On account of convolution property: \({{G}_{\theta }}\left( x,y \right)=G\left( x,y \right)*{{\nabla }_{\theta }}\), further transformation, \(E\left( x,y \right)\approx \left| {{I}_{2}}\left( x,y \right)*{{\nabla }_{0}} \right|+\left| {{I}_{2}}\left( x,y \right)*{{\nabla }_{45}} \right|+\left| {{I}_{2}}\left( x,y \right)*{{\nabla }_{90}} \right|+\left| {{I}_{2}}\left( x,y \right)*{{\nabla }_{135}} \right|\), where \({{\nabla }_{0}},{{\nabla }_{45}},{{\nabla }_{90}},{{\nabla }_{135}}\) denote corresponding partial derivatives filters (\(v=0.5\sigma \sqrt{2\pi }\), called normalizing factor).

$${{\nabla }_{\mathbf{0}}}=\left[ \begin{array}{*{20}l} -\mathbf{v} & \mathbf{0} & \mathbf{v} \\\end{array} \right],{{\nabla }_{\mathbf{45}}}=\left[ \begin{array}{*{20}l} \mathbf{-v} & \mathbf{0} & \mathbf{0} \\ \mathbf{0} & \mathbf{0} & \mathbf{0} \\ \mathbf{0} & \mathbf{0} & \mathbf{v} \\\end{array} \right],{{\nabla }_{\mathbf{90}}}=\left[ \begin{array}{*{20}l} \mathbf{-v} \\ \mathbf{0} \\ \mathbf{v} \\\end{array} \right],{{\nabla }_{\mathbf{135}}}=\left[ \begin{array}{*{20}l} \mathbf{0} & \mathbf{0} & \mathbf{-v} \\ \mathbf{0} & \mathbf{0} & \mathbf{0} \\ \mathbf{v} & \mathbf{0} & \mathbf{0} \\\end{array} \right]$$

The third step is to solve final similarity.
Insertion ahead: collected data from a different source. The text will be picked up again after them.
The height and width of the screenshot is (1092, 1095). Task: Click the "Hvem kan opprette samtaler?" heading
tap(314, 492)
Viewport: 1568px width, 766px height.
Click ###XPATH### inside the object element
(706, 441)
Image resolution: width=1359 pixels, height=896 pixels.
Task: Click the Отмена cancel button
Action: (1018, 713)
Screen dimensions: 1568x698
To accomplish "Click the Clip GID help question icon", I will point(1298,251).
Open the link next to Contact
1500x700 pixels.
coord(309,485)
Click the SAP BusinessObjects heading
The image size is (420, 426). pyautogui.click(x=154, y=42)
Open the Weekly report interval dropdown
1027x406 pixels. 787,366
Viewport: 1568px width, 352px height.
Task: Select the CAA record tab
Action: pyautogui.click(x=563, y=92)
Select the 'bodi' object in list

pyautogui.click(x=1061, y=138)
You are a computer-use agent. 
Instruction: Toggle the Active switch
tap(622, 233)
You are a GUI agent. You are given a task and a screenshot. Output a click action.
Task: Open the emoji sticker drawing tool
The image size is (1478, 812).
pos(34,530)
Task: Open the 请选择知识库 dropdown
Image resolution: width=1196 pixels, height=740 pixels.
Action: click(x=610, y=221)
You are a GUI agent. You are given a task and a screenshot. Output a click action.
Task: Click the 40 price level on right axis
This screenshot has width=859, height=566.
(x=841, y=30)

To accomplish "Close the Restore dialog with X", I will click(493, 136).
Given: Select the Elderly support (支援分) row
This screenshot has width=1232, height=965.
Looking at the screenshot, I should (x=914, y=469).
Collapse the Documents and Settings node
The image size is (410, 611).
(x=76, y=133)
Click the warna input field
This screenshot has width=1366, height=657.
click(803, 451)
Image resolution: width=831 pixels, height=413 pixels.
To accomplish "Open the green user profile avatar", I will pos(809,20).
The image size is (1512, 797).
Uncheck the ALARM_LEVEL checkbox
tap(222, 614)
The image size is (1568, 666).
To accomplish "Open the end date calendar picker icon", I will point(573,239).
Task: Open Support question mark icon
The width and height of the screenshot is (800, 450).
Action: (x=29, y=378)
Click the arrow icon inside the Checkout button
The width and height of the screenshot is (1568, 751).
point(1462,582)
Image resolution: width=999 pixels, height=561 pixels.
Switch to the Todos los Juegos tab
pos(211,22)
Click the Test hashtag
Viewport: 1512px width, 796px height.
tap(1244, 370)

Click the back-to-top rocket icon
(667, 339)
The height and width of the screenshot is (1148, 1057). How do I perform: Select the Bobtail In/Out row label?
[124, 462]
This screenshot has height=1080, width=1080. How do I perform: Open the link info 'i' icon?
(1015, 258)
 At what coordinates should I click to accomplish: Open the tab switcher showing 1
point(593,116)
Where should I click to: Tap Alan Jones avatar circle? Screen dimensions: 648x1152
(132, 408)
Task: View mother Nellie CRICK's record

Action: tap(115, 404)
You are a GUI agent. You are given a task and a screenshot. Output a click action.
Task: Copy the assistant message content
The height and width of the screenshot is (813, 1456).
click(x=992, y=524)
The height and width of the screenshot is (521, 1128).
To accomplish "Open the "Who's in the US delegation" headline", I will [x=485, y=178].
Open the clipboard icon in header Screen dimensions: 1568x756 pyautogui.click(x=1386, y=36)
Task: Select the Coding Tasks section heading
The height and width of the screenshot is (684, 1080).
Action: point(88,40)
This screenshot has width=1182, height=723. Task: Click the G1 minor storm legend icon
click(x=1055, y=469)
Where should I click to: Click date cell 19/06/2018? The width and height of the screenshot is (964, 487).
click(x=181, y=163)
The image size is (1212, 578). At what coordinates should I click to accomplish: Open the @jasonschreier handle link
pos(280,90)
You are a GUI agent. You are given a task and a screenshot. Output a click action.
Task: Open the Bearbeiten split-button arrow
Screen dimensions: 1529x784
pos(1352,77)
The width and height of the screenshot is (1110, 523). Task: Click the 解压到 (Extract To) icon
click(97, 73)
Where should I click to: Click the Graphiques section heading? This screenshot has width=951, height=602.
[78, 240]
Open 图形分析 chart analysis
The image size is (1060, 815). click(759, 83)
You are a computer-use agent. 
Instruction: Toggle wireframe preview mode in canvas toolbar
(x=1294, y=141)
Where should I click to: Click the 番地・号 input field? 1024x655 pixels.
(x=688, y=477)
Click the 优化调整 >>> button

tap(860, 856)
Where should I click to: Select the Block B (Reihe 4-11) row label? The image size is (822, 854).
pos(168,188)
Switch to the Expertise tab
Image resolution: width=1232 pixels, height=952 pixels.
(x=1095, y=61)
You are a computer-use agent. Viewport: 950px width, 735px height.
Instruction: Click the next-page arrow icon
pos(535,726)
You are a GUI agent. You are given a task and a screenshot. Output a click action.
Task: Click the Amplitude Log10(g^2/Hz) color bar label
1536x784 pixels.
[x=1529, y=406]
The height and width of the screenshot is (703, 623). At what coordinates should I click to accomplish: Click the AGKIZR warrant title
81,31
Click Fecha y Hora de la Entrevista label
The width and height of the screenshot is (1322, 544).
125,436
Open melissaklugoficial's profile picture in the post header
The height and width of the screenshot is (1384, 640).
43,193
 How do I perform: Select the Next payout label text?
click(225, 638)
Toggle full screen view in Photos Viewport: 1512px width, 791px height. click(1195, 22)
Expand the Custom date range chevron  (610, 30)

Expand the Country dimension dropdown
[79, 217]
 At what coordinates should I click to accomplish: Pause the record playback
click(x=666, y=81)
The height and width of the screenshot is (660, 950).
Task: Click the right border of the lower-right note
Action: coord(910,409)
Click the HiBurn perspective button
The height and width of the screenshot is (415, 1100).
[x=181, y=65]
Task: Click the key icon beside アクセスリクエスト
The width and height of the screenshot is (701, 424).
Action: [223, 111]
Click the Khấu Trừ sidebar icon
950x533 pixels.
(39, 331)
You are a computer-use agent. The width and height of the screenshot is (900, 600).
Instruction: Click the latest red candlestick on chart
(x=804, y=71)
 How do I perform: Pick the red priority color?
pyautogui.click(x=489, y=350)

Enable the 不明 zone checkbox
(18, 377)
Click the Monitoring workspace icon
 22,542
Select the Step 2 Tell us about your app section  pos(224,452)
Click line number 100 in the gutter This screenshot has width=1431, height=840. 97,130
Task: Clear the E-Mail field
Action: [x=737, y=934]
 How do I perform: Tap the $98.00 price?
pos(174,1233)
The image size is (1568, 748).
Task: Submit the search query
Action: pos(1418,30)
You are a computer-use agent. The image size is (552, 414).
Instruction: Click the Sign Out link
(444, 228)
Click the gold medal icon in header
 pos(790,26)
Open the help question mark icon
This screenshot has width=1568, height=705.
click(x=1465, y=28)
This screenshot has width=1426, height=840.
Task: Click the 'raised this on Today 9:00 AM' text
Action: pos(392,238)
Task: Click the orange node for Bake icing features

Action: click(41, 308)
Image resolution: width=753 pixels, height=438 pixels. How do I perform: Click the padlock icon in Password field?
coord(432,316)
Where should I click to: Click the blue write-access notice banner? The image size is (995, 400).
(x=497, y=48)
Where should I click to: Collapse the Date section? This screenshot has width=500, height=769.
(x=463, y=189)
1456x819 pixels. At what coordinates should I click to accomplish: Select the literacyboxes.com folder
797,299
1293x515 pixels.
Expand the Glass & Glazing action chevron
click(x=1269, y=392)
Integrating with the aforementioned approaches, we convey the final similarity as Eq. (6).

$${{S}_{ij}}=\sqrt{S_{ij}^{\left( 1 \right)}\times S_{ij}^{\left( 2 \right)}}$$
(6)

3.3.3 The proposed metric-based semi-supervised clustering approach

In this part, we combine the two methods aforementioned, namely LMNC and SMIP, to form a new metric function firstly. And then the generated combination function is applied to a semi-supervised clustering algorithm [34] by substituting its objective function to form a new metric-based semi-supervised clustering algorithm. This algorithm proposed is called LSSC for short, which is used as the metric-based semi-supervised clustering approach in our proposed approach. Specifically, we formulate the similarity between \({{x}_{i}}\) and \({{x}_{j}}\) by using a new metric function. The metric function is denoted as Eq. (7).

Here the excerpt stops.